There are two main pathways of synthesis of terpenoid carbon skeletons in nature; the 2C methyl-d erythritol 4-phase (MEP) pathway and the metabolic acid (MVA) pathway, which are located in the cytoplasm and plastid, respectively (Bergman, Davis & Phillips, 2019). A total of 29 DEGs of encoding key enzymes are involved in the regulation of terpenoid backbone biosynthesis. Among these DEGs, HDR (Cg8g006150), HMGS (Cg5g009630) and GGPS (Cg1g003650) are expressed highly in the petals and may be involved in the synthesis of petal volatile oils. Monoterpenoids are C10 compounds derived from Geranyl-PP (GPP) catalyzed by geranyl pyrophosphate synthase (GPS), which can synthesize monocyclic or bicyclic compounds by cyclization (Huang et al., 2010; Mani et al., 2021). Sesquiterpenoids are C15 compounds with three isoprene (C5H8) units. They are the most diverse terpenoids and are derived from the role of Farnesyl-PP (FPP) in farnesyl pyrophosphate synthase (FPS) (Nagegowda & Gupta, 2020). In this study, a total of 45 differential genes were found to be involved in the regulation of terpenoids biosynthesis. Among terpenoids, germacrene D is the main volatile substance in the C. grandis cultivar, with higher content in the fruits than in the petals or leaves. Further analysis showed that nine genes encoding germacrene D synthase were differentially expressed in the tissues, with a 142- and 526-fold increase in the expression of the gene encoding germacrene D synthase (Cg2g022940) in the fruits compared with that of the leaves and petals, respectively (Table S8, Fig. 9). This result indicates that this gene may be the key regulatory gene of germacrene D biosynthesis in the fruit. Overall, these findings could serve as a reference for further studies on the regulatory mechanism of the synthesis of volatile compounds in C. grandis.
Conclusions
According to targeted metabolome results, the naringin, naringenin, and coumarin contents of the fruitlets were significantly higher than those of the tender leaves and petals, whereas the tender leaves had significantly higher levels of rhoifolin and apigenin.

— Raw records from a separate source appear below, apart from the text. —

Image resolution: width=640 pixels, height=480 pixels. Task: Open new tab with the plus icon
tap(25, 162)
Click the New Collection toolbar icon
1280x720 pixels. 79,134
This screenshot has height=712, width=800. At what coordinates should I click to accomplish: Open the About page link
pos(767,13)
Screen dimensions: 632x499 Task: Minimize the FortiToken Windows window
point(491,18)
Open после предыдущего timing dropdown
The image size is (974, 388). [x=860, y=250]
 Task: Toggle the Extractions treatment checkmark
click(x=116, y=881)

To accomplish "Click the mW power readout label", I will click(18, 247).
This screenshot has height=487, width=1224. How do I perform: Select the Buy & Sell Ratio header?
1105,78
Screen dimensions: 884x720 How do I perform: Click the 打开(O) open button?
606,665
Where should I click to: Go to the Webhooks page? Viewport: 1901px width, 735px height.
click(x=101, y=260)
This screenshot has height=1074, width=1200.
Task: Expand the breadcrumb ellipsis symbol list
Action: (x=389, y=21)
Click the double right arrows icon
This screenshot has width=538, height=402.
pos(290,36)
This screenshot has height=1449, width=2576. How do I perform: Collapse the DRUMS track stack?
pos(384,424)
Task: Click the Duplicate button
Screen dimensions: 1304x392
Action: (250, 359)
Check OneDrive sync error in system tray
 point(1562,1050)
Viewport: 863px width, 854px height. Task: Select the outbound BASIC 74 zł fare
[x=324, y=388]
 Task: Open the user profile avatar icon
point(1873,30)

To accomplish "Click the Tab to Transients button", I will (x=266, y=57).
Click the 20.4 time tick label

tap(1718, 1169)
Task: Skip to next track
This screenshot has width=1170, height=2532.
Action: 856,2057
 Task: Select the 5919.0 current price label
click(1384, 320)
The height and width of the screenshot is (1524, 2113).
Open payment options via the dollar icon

In addition, 49 volatile oils in total were identified from three organizations, with significant differences in volatile oils among different organizations. Transcriptome analysis identified 11,514 DEGs in the fruitlets, petals, and tender leaves of C. grandi s. In addition, identified 9,942 genes were differentially expressed in different tissues. Further analysis showed that 20 DEGs were involved in regulation of flavonoid synthesis, 15 were involved in regulation of coumarin synthesis, and 74 were involved in the synthesis and regulation of terpenoids. CHI1 (Cg7g005600) and the 1,2Rhat gene (Cg1g023820) may be involved in the regulation of naringin synthesis in C. grandis fruits. HDR (Cg8g006150), HMGS, (Cg5g009630), and GGPS(Cg1g003650) could be involved in the regulation of volatile oil synthesis in C. grandis petals. Overall, the findings of this study contribute to the understanding of the regulatory mechanisms of the synthesis of secondary metabolites in C. grandis, and also provide a theoretical basis for C. grandis breeding.